Agnone is a small town in the Molise region of southern Italy and is known for the manufacturing of bells by the Marinelli Bell Foundry.
Agnone is in the center of important archaeological vestiges of the old Oscan-Samnite civilizationand is sometimes called “the Athens of the Sannio” due to the large number of ancient ruins of the Samnitic culture. According to the tradition, the name of Agnone derives from the old city of Aquilonia that was destroyed by the Romans.
Agnone appears on Roman maps under different regions at various times as Aprutium, Picenum, Sabina et Samnium, Flaminia et Picenum and/or Campania et Samnium. The Roman penchant for building seems to have passed Agnone over as Samnitic architecture still prevailed. Agnone was an important center during the rule of the Lombards, but then was left decaying in the centuries immediately preceding 1000, while the Verrino Valley and surrounding hills became a place of hermitages, monasteries and small agricultural colonies.

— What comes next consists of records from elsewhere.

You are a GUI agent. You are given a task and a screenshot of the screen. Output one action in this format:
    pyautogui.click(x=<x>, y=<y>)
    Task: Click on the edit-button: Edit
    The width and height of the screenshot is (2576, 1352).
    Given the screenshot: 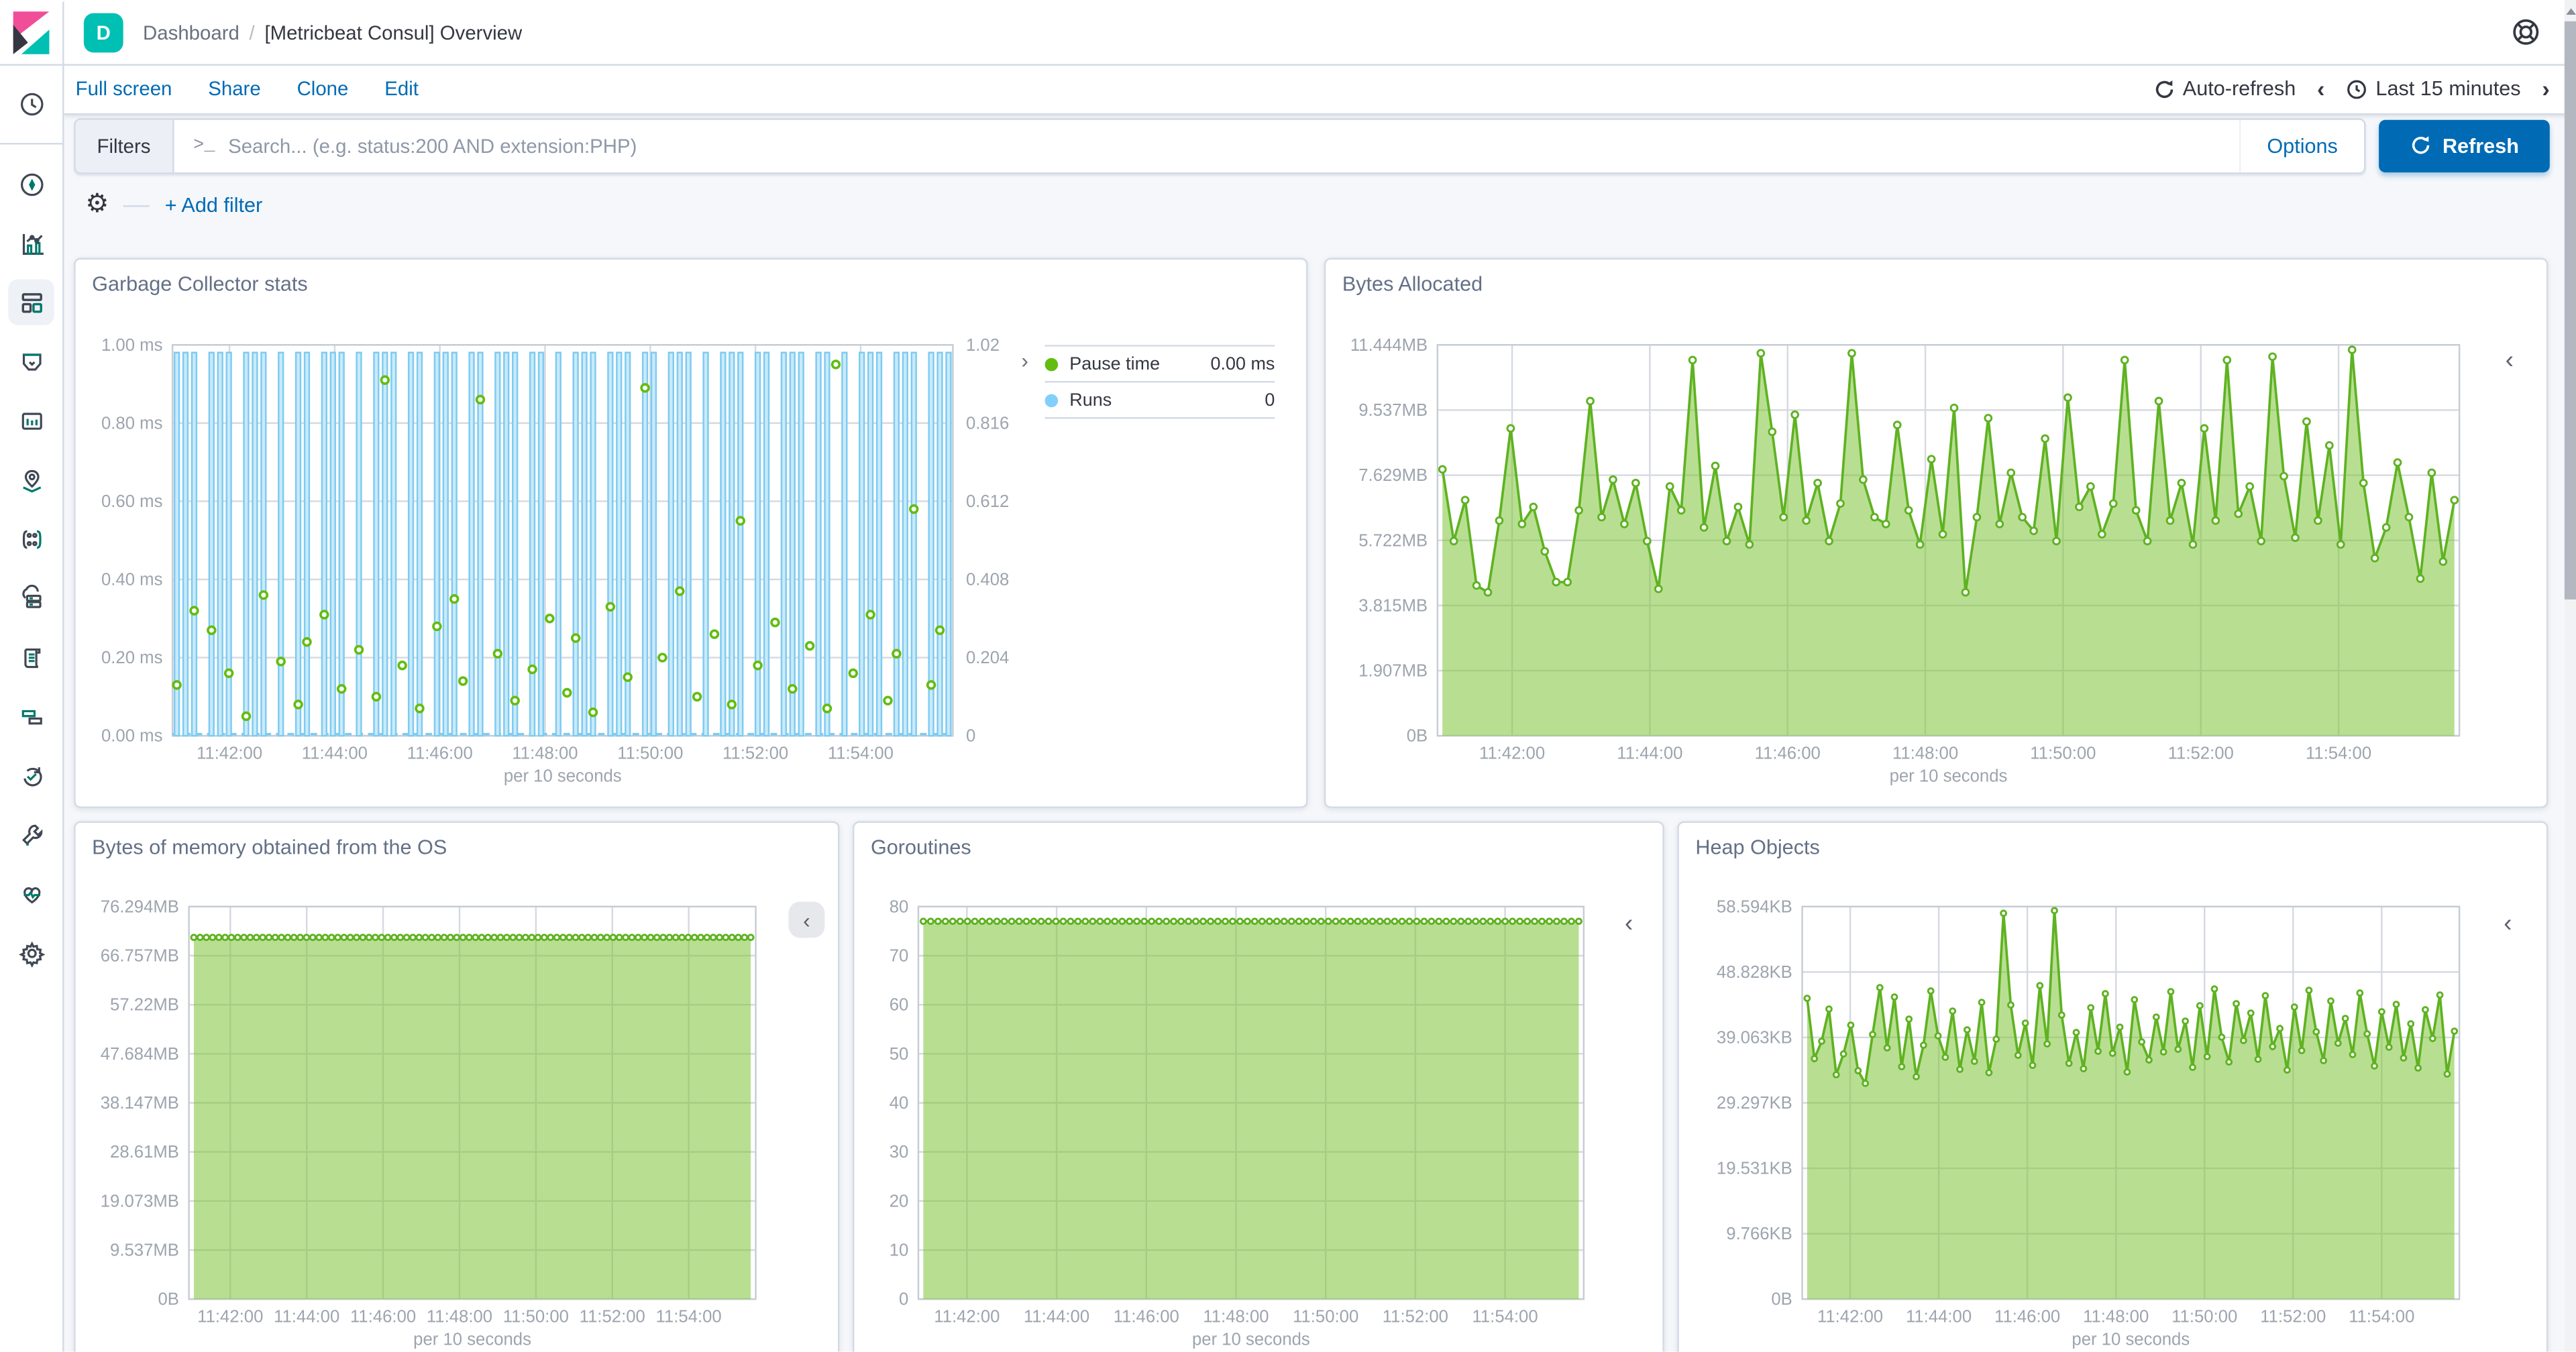 What is the action you would take?
    pyautogui.click(x=401, y=88)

It is worth visiting the International Bell Museum and the Church of Saint Francis. No less interesting is the civil architecture of the village: the old town is of a clear Venetian style, in fact, venturing along the narrow streets of the ancient village you encounter frequently in the Venetian workshops and small stone statues depicting, Venetian lions. The Ancient Bottega Orafa, located in Corso Garibaldi, testifies to an ancient migration of lagoon artisans towards Agnone, which had happened centuries ago by the Borrello family. Interesting is the main square in the historic center, Plebiscito Square, formerly called Tomolo Square where, at the end of the nineteenth century, the Monument was inaugurated to the illustrious Libero Serafini citizen. Also in this square there are seven streets that start from as many other areas of the ancient village, which houses a characteristic marble fountain dating back to 1881 (the year of the construction of the first urban aqueduct of Agnese).